Matt nodded. He was dressed casually, too, but it must’ve been a calculated choice for him, and not just his limited wardrobe choices. “I can’t help but see you through your mother’s eyes. That’s why I agreed to come.”

“Thanks,” said Ernest, before he began to babble. “But she wasn’t anyone special, you know? Not special to anyone but me. I guess I just don’t understand.”

“Why I bought her memories?” Matt waved away a waiter who was about to interrupt. He scuttled away, a cockroach under kitchen lights. “I used to pick and choose. Just the memories that seemed most exciting, you know? The births and deaths. Even your mother had that car accident…”

“Yeah. She told me about it.” (Not that he’d listened.)

“But I realized I was missing the meat of it! We’re not just the big things that happen to us – we’re the small things, too. All the connective tissue. That’s what makes us who we are.” Matt straightened his cutlery, just so. “And I decided to start buying up entire lives.”

“It’s not fair,” muttered Ernest, before repeating it loud enough for Matt to hear it.

“Fair?”

“I didn’t even know what memory I wanted. I just wanted something. Some piece of her.”

“Look around the room.
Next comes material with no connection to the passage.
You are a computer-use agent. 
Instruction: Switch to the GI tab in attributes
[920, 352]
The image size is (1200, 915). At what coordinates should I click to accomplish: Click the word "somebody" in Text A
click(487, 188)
Add up the wealth of everyone eating here. It’s obscene. It’s the kind of money that makes monsters.” Matt picks up his fork just to gesture with it. He was used to commanding an audience. “But they’ve probably all bought some memories. They’re carrying pieces of others inside them. Do you know what that means? It means empathy.”

“Can’t you give up a memory? I don’t have a lot of money, but I just want something small. Something you won’t miss.”

“I’m sorry. No. Then I wouldn’t have them all. There’d be a gap. Like a mouth with a missing tooth.”

“How many people? How many people are you?”

“Counting your mother? Sixty-six.” Matt laughs, loud and unselfconscious. “No! I forgot myself! Sixty-seven.”

Ernest, deflated: “Can we get a drink?”

“Of course we can.” Matt waves back the cockroach-waiter and orders a bottle of something expensive. “What else can I do for you, Ernest?”

“Nothing, I guess.” Ernest tasted the wine; it was annoyingly good.

“You know the most important thing money can buy? Time. And you have me for the rest of the day.” Matt played with his wine, the glass singing under his touch. “Can I tell you a story?”

The two men sat there until the restaurant closed. Matt spoke of Ernest’s mother – little things, mostly – while Ernest listened. Sometimes the stories seemed muddled, with anecdotes from the other sixty-six bleeding into them, but it didn’t matter much.

Ernest committed them all to memory.